CIA Director William Burns threw cold water on rumors that Russian President Vladimir Putin was seriously ill when he said during a speech on Wednesday at the Aspen Security Forum, “There are lots of rumors about President Putin’s health, and as far as we can tell, he’s entirely too healthy.” Burns hastened to add that his observation was not an official intelligence assessment but that, despite his good health, the Russian president may have “his own way of looking at reality.”

In April, there were serious questions about Putin’s health when he appeared with his Defense Minister Sergei Shoigu in a video that the Kremlin released. In the video, Putin looked bloated and fiercely gripped a table while nervously tapping his feet.

And there were other indications as well.

The Hill:

Unsubstantiated rumors have circulated that Putin is suffering from Parkinson’s disease, cancer or dementia — or that he uses body doubles to mask any weakness.

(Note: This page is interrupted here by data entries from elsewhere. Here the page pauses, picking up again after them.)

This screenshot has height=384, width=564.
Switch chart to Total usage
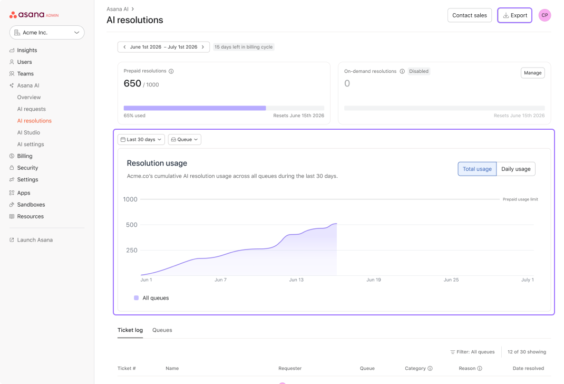pyautogui.click(x=477, y=169)
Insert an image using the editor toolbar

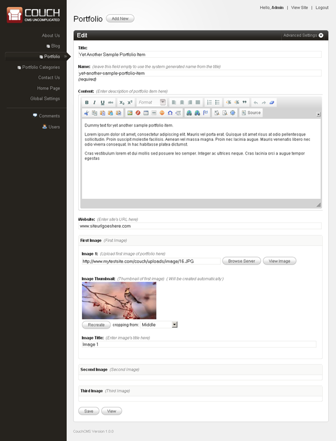click(130, 113)
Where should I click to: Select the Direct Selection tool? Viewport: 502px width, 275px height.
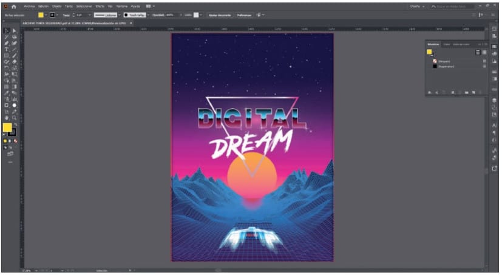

In February, Sen. Marco Rubio (R-Fl.) tweeted that “something is off” with Putin. Former White House press secretary Jen Psaki told ABC News that the Russian president was “manufacturing threats that don’t exist.” Reuters reported that former British Prime Minister Boris Johnson called him “irrational.”

But Russian officials have routinely denied allegations of Putin’s ill health.

Putin is apparently well enough to travel to Iran and meet with fellow international pariahs, including Iranian President Ebrahim Raisi and Supreme Leader Ayatollah Ali Khamenei. While there, the Russian president inked a deal that would send Iranian drones to Russia. Burns says it’s a sign of Russian military weakness.


“It’s true that the Russians are reaching out to the Iranians to try to acquire armed drones,” CIA Director William Burns said during a three-hour stop at the Rocky Mountain resort of Aspen, Colorado, for an annual security forum that has drawn senior Biden administration officials, US generals and diplomats.

“They need each other, they don’t really trust each other, in the sense that they’re energy rivals and historical competitors,” Burns said. “It’s important to remind ourselves that it’s a reflection, in some ways, of the deficiencies of Russia’s defense industry today, and the difficulties they’re having after significant losses so far in the war against Ukraine.”

Putin is only 69 and may have put on a little weight during the pandemic. But his mind still appears to be sharp as a tack, and any conjecture to the contrary is little more than idle gossip.